WHAT TO DO: In the entries below, find the line with "You are a GUI" and transcribe it and every line after it exactly, through the last line, without pictures.

Saved data entries:
※
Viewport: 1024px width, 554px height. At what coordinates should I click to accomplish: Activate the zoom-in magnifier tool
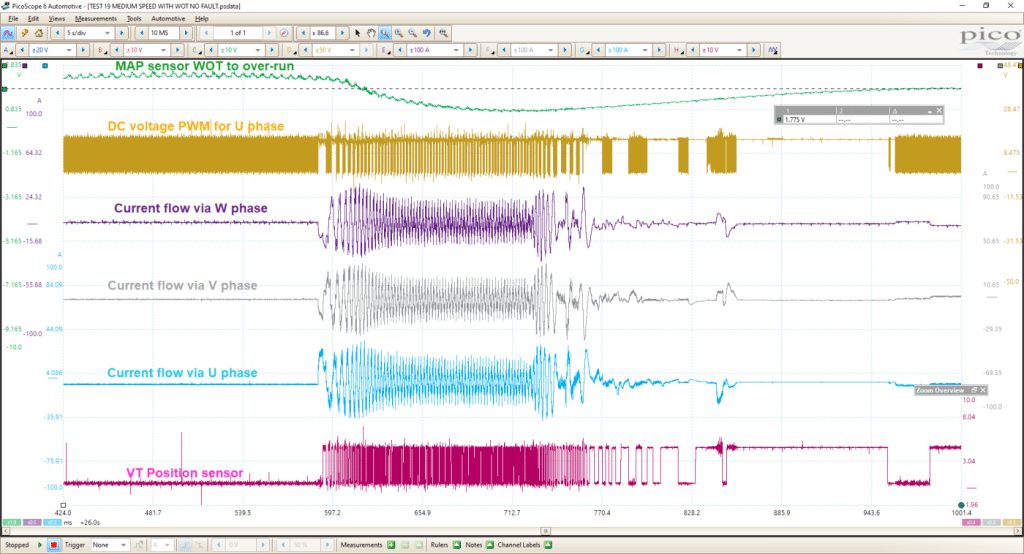coord(398,33)
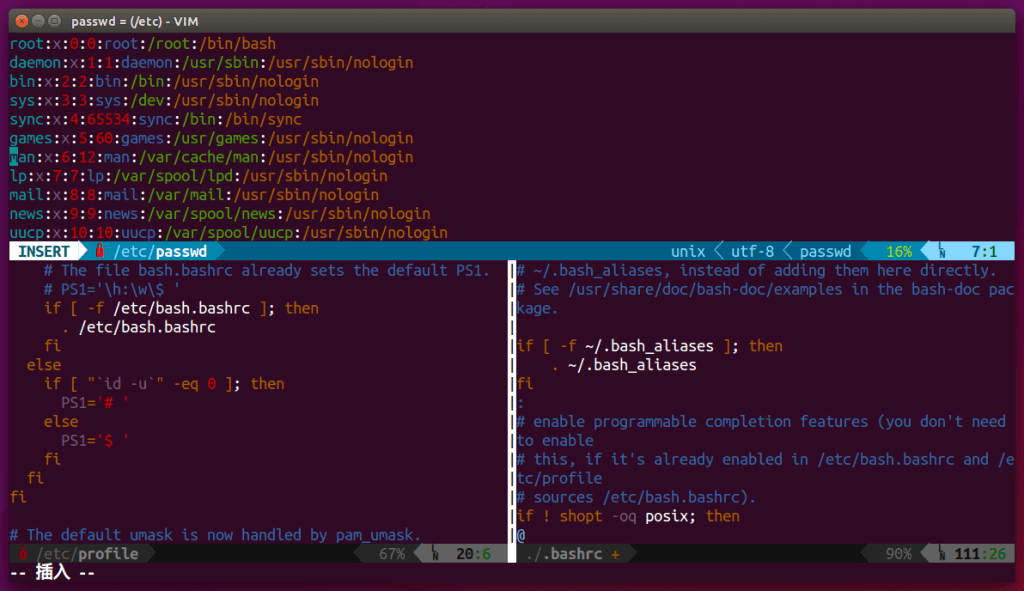
Task: Click the 16% scroll position segment
Action: click(x=898, y=251)
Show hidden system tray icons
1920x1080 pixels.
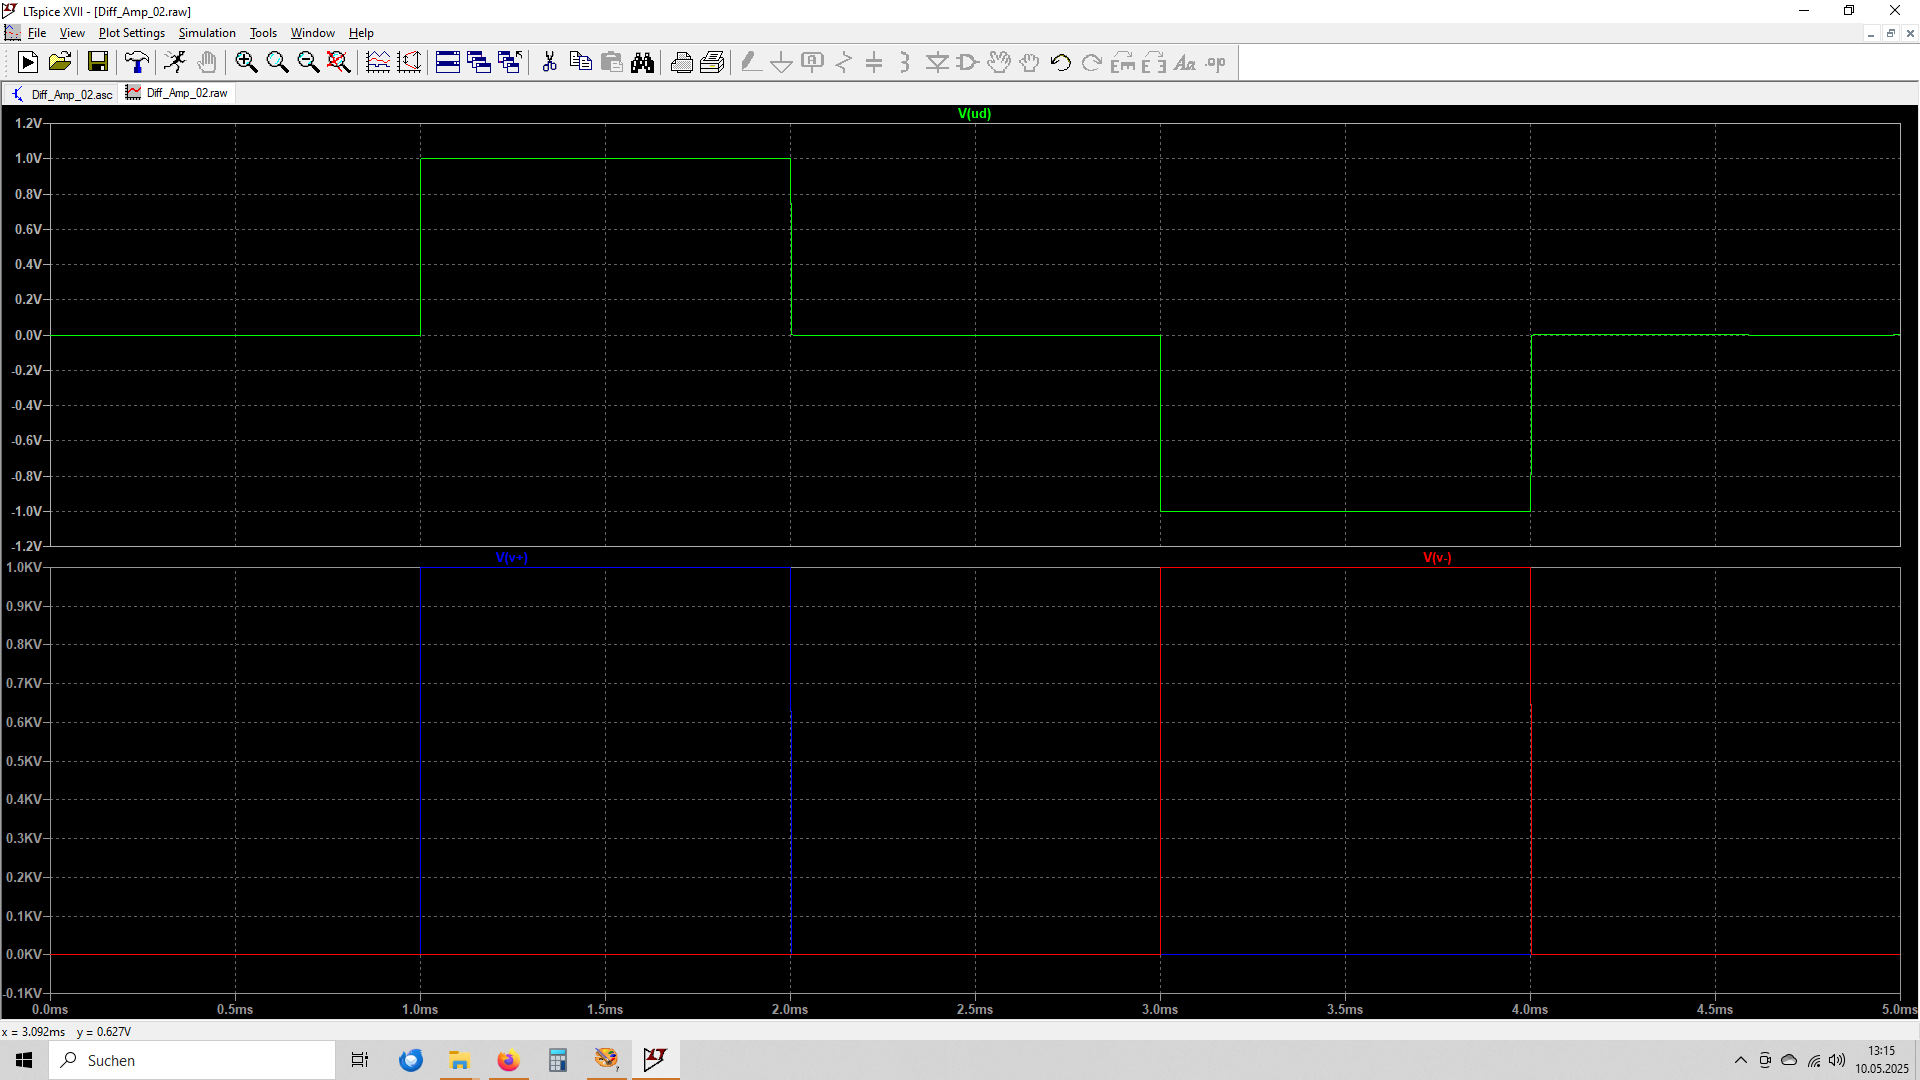click(1741, 1060)
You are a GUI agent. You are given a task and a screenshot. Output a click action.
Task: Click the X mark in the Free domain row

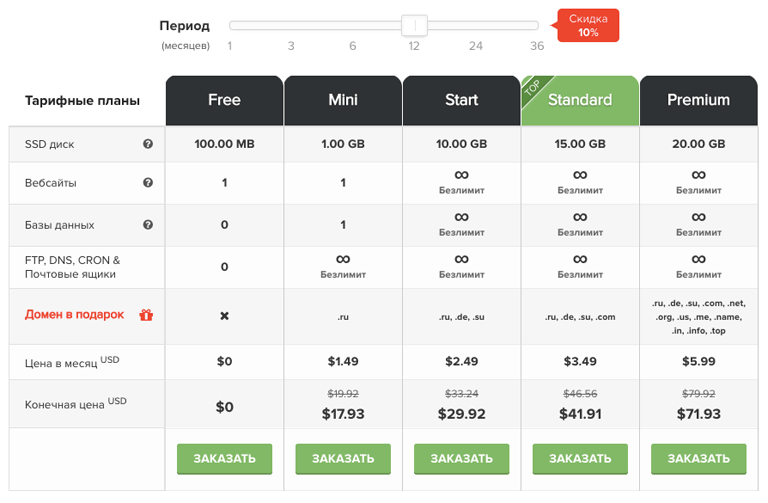(224, 316)
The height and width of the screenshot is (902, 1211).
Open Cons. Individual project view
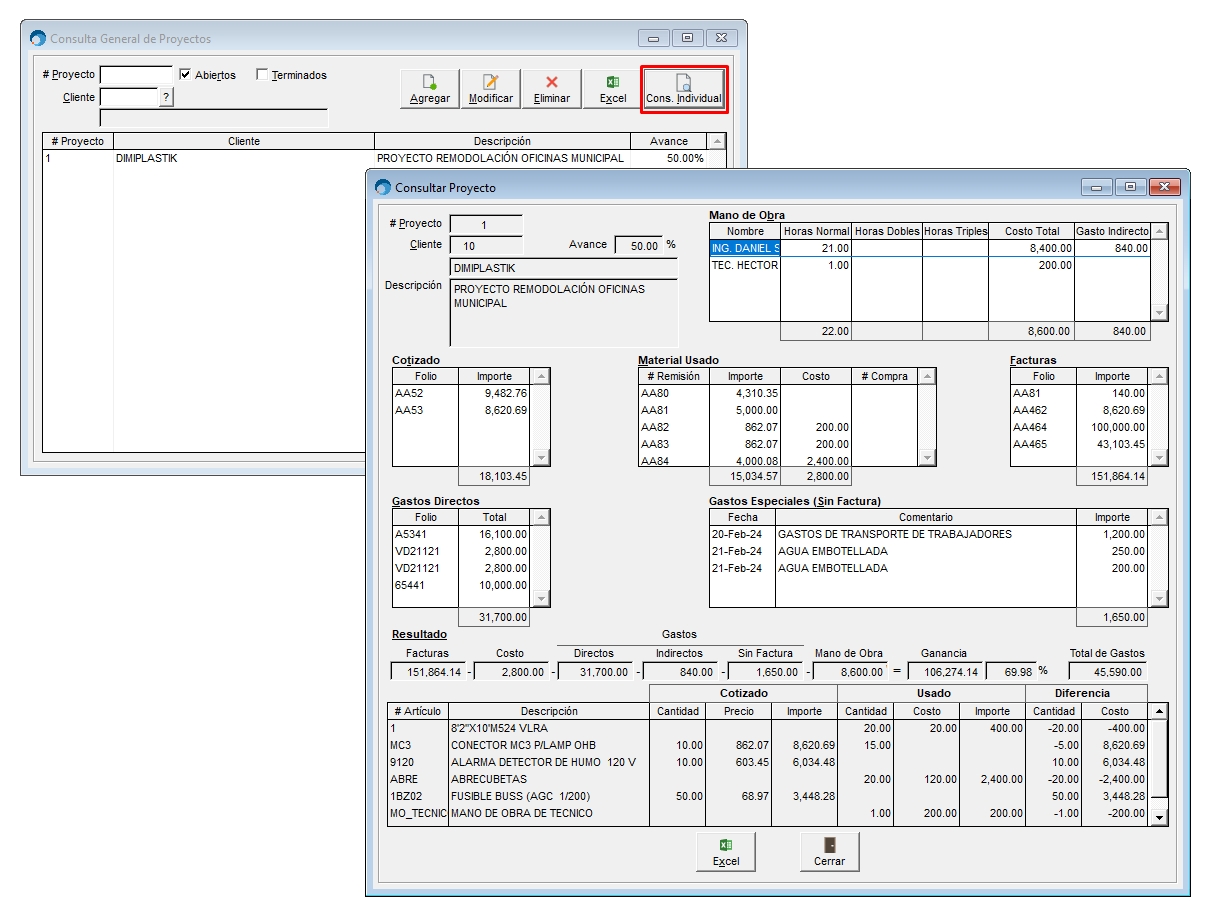pos(683,89)
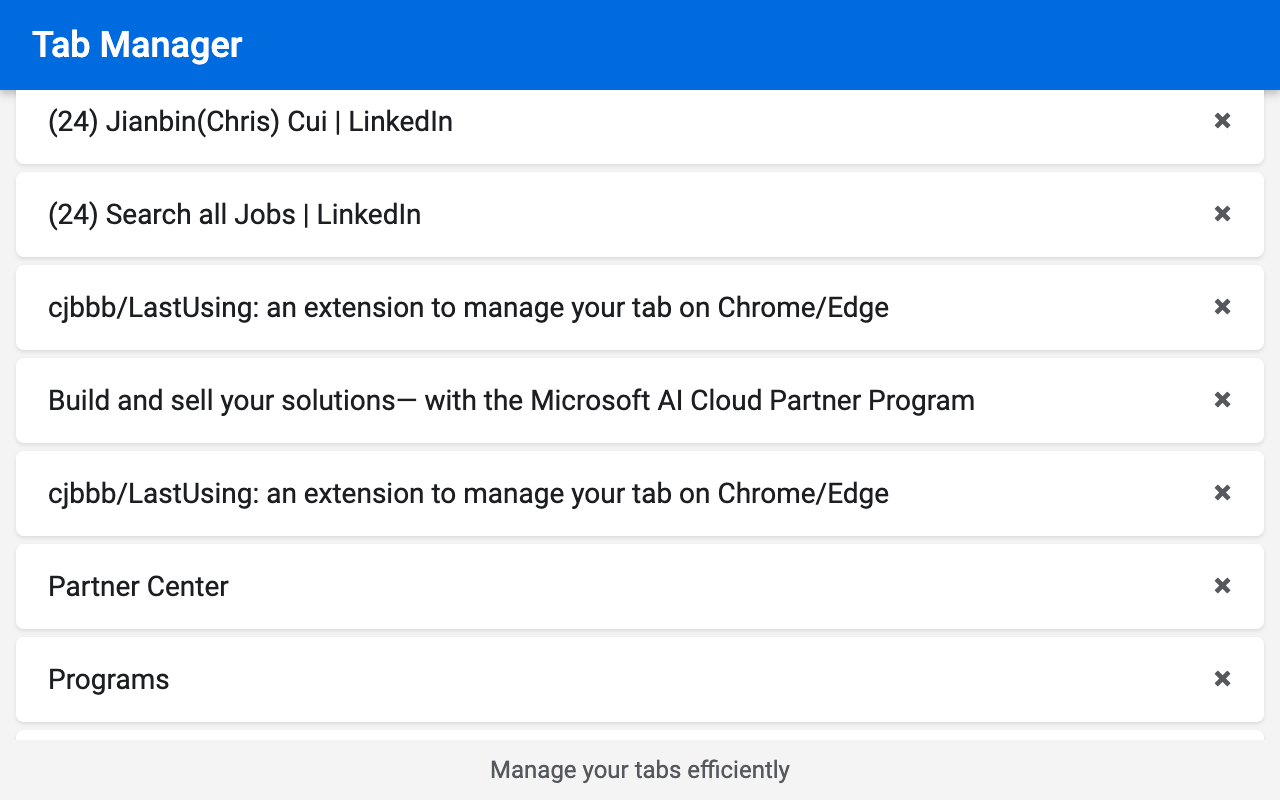Dismiss the Programs tab using its X icon
1280x800 pixels.
click(x=1222, y=679)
※
ANSWER SECTION:
You are a GUI agent. You are given a task and a screenshot. Output a click action.
Task: Click the X mark in the Free domain row

(224, 316)
The height and width of the screenshot is (902, 1211).
Open Cons. Individual project view
pos(683,89)
Dismiss the Programs tab using its X icon
1280x800 pixels.
click(x=1222, y=679)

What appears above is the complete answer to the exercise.